Ana Filipa Luz, accompanist at Cascais Opera 2026
Ana Filipa Luz’s name appears in the programme for the Cascais Opera 2026 Semi-Finalists’ Concert as a collaborative pianist, alongside Ekaterina Byron and Michael Saks. It is a small, discreet credit, as is always the case for those who accompany. But anyone familiar with the world of opera knows what lies behind that name: hours of preparation, extreme concentration, and the responsibility of being the invisible foundation upon which each singer builds their performance.
“There is a symbiosis,” says Ana Filipa Luz. “For everything to go very well, for the singer to give their best performance, the work with the pianist has to be solid”. It is a relationship that begins long before the stage: it begins in the preparatory rehearsals, in the choice of repertoire, in the building of mutual trust which then, in the context of a competition, translates into confidence.
Two ways of working
Ana Filipa Luz distinguishes between two distinct phases in the relationship between singer and pianist. There is the preparatory work – in-depth, time-consuming, carried out behind the scenes – and there is the moment of collaboration during the competition, which is something else entirely. “When the singers arrive here, they don’t come to work with us; they come to collaborate. The groundwork has already been done”.

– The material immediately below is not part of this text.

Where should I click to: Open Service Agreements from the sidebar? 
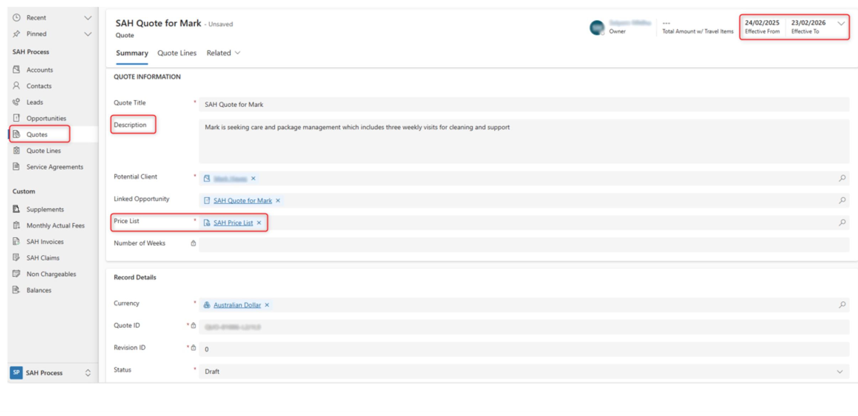coord(54,167)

In a competition such as Cascais Ópera, the accompanying pianist takes on a particular role: they stand in for the orchestra. “We manage to mimic an orchestra, and they can draw colours and interpretative ideas from that or build on them because they had already been worked on. From that point on, we are a great ally”. The word is chosen carefully: ally, not accompanist.
The mental challenge of a competition
Playing for dozens of singers in succession, with a varied repertoire and little time between each one, is one of the greatest challenges of the profession. Ana Filipa Luz does not hesitate in her assessment: it is far more mental than physical. “The physical aspect is like an athlete running a marathon; they’ve already done the preparation. But the mental part, the concentration…”

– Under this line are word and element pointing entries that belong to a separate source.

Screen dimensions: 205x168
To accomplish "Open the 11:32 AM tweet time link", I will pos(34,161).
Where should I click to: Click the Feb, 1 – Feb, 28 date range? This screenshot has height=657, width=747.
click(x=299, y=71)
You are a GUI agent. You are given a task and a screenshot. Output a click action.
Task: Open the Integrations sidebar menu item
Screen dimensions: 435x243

“Playing with many singers in quick succession is an exercise in hyperfocus”. With every change of singer, every new repertoire, you must refocus from scratch. “We have to remind ourselves: OK, let’s stay fully focused, because this is a moment of great responsibility”. There is no autopilot. There can’t be.
What singers need to know before going on stage
Ana Filipa Luz has some practical advice for young singers taking part in a competition. The first piece of advice is about time: rehearsals with the pianist are short – ten, fifteen, twenty minutes, if you’re lucky. And those minutes must be used wisely. “The first thing, more than singing, must be speaking. Saying: I need this, this and this. These are the movements; this is what I’m going to do”.
The second piece of advice is about the repertoire. There are safe pieces and risky ones, and the risk increases when the pianist is unfamiliar with the repertoire or when the necessary communication is intense and rehearsal time is short. “When we tackle a repertoire that demands a great deal of communication between pianist and singer, that is largely unknown, that requires preparation time… in this type of competition, it can be a risk”.
And the third, perhaps the simplest and most overlooked: trust. “When the singer feels that the pianist knows what they’re going to do, they can anticipate what will happen on stage; this gives them confidence, it gives them the desire to express themselves. We play a part in the confidence with which they go on stage”.
It is this role – silent, essential, rarely recognised (by those outside the field) – that Ana Filipa Luz played at Cascais Ópera 2026. And one she will continue to play, in competitions and on stages, always by the singer’s side.